Task brief
Filter the entries, keeping every line with the string "will".
═══ Available records
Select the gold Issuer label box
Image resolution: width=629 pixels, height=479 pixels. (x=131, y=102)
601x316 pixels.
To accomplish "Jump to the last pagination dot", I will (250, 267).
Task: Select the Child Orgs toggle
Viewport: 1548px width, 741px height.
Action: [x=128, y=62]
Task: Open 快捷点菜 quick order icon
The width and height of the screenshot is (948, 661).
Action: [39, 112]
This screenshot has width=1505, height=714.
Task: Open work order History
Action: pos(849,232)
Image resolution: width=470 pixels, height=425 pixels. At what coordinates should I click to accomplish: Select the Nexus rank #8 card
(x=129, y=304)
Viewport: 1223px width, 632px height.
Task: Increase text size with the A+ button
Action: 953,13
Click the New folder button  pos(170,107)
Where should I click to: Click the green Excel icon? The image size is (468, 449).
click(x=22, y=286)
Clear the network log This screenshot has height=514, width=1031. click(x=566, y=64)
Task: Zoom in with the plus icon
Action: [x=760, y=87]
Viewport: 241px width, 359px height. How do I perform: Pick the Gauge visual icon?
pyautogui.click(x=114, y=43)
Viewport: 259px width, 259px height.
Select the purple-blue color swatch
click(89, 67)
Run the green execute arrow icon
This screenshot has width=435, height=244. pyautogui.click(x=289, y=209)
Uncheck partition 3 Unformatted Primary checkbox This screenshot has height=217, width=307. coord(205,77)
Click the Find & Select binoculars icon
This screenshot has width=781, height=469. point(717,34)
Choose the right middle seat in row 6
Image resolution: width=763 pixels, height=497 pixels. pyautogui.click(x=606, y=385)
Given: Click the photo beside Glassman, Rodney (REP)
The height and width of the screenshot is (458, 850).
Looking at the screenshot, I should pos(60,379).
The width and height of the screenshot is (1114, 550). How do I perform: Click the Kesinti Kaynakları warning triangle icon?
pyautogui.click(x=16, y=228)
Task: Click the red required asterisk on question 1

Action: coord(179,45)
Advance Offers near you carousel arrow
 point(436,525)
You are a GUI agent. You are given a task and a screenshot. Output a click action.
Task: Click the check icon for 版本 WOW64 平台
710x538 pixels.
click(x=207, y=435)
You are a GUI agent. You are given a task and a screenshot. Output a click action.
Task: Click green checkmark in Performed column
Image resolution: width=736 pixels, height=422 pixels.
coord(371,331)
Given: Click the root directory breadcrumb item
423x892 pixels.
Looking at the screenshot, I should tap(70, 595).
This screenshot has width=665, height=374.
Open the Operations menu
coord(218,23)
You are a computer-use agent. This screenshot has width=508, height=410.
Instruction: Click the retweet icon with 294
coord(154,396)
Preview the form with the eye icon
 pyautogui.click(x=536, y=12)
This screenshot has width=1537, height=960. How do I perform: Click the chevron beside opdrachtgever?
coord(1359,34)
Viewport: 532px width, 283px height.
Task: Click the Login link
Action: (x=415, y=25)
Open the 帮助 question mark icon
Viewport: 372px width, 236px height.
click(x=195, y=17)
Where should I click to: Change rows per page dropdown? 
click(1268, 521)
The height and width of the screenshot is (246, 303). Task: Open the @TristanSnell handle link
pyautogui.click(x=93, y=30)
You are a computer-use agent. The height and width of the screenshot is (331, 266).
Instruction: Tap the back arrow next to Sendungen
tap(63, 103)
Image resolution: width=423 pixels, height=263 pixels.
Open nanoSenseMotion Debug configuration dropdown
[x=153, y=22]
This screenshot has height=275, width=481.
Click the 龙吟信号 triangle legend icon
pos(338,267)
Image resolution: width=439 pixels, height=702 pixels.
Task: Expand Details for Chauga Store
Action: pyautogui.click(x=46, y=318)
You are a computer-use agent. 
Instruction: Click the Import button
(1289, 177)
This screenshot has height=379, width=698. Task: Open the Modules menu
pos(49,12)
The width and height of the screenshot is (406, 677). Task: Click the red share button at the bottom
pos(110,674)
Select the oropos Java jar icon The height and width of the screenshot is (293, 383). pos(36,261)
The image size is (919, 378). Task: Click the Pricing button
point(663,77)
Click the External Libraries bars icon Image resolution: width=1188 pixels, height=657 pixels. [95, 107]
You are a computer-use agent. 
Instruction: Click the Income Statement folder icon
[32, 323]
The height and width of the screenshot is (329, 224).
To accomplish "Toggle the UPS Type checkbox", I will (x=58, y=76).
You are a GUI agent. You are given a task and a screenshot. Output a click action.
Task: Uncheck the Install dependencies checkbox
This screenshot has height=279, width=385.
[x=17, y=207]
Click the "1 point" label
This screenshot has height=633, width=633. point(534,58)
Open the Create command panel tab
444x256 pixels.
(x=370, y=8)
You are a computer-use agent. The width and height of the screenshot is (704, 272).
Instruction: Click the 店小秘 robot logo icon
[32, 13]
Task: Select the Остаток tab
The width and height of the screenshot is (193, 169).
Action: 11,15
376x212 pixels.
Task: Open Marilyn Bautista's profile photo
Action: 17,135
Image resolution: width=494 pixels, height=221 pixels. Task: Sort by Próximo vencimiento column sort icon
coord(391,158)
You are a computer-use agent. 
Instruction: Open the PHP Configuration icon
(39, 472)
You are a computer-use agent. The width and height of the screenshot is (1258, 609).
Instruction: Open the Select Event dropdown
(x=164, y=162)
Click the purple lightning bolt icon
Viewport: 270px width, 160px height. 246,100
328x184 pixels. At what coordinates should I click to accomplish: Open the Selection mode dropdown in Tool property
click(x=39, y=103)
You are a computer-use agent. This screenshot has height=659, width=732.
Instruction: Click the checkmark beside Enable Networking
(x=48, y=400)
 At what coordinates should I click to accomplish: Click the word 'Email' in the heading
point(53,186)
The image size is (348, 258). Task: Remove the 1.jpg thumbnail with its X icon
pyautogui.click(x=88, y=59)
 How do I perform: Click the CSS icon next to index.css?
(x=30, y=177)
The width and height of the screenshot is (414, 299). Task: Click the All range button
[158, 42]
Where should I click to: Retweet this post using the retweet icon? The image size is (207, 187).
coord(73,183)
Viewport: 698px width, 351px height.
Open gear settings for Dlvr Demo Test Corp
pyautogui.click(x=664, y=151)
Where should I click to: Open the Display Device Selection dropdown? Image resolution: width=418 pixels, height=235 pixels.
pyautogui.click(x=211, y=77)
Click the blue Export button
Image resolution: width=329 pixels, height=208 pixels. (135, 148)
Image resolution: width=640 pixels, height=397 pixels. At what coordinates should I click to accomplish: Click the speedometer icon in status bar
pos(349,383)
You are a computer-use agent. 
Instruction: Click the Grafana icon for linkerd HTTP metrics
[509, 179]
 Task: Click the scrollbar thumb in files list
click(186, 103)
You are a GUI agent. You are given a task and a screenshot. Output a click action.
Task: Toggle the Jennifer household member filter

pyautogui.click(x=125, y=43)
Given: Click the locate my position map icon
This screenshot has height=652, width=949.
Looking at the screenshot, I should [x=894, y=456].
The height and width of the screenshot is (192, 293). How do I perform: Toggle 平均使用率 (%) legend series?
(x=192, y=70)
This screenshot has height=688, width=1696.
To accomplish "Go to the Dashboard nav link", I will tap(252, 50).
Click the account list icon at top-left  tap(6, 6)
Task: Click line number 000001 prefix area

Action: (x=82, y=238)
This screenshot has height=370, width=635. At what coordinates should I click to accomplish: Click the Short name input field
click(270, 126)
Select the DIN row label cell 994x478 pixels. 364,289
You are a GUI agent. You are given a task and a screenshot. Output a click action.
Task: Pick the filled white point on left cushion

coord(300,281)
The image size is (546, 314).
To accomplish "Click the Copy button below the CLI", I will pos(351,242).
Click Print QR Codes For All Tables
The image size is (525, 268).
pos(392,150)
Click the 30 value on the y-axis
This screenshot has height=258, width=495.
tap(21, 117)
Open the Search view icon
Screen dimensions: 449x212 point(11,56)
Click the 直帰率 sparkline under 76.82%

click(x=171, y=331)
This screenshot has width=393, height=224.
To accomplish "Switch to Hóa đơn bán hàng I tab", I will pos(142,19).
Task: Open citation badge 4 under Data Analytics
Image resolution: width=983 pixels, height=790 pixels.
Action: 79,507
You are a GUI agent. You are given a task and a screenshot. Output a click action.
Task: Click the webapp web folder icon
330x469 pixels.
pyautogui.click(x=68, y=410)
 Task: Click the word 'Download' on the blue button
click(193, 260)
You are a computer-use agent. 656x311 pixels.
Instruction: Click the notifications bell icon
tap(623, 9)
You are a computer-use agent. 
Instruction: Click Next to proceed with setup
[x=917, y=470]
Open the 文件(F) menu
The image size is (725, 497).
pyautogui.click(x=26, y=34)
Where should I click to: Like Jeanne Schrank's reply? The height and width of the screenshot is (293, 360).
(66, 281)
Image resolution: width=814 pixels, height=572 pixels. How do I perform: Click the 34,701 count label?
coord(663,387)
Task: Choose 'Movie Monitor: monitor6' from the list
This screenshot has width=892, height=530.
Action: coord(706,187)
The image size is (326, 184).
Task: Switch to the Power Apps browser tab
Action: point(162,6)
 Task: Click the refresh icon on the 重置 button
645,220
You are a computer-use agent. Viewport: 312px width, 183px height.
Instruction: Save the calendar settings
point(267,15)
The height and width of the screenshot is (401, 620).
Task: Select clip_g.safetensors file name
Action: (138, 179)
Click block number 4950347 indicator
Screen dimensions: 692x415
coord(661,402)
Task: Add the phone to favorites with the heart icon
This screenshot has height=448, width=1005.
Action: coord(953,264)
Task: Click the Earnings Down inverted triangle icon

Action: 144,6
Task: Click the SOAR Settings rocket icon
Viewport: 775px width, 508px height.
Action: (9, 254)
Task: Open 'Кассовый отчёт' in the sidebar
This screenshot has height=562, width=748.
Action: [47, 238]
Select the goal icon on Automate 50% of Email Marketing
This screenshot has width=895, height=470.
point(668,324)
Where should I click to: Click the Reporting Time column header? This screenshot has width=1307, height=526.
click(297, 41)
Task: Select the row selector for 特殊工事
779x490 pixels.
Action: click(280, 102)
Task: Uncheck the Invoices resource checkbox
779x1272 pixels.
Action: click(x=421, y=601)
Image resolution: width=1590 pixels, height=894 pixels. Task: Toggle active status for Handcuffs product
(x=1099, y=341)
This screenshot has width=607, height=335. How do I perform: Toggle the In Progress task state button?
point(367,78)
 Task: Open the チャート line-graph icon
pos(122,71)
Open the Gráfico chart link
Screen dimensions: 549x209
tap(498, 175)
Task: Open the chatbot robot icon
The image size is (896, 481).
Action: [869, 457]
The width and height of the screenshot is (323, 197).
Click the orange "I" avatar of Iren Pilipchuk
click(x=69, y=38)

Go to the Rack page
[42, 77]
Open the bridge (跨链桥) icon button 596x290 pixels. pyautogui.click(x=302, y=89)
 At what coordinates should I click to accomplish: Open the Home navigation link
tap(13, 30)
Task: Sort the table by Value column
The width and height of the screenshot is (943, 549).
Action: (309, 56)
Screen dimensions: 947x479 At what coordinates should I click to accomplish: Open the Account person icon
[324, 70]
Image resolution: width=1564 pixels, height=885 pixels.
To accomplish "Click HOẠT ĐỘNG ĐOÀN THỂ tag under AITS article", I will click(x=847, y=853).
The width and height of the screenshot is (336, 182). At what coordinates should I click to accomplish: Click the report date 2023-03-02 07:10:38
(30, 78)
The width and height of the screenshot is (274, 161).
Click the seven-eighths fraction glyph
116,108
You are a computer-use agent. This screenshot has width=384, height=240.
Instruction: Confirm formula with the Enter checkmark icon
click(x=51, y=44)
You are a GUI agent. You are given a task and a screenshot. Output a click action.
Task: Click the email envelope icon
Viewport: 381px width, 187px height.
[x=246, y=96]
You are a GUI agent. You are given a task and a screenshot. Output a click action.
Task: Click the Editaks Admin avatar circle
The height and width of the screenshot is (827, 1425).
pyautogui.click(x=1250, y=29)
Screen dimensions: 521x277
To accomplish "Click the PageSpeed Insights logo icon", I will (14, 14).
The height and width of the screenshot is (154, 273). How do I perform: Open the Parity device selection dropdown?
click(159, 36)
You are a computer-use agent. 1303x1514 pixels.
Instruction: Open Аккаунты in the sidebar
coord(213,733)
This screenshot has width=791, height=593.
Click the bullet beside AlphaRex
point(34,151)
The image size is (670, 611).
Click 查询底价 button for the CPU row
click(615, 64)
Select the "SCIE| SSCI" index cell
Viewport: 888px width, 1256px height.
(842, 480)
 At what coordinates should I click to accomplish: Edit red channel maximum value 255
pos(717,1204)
══════
Response box
To accomplish "Jump to the last pagination dot", I will (250, 267).
To accomplish "Toggle the UPS Type checkbox", I will (x=58, y=76).
To accomplish "Go to the Dashboard nav link", I will tap(252, 50).
To accomplish "Click the Copy button below the CLI", I will pos(351,242).
To accomplish "Switch to Hóa đơn bán hàng I tab", I will pos(142,19).
To accomplish "Click HOẠT ĐỘNG ĐOÀN THỂ tag under AITS article", I will click(x=847, y=853).
To accomplish "Click the PageSpeed Insights logo icon", I will (14, 14).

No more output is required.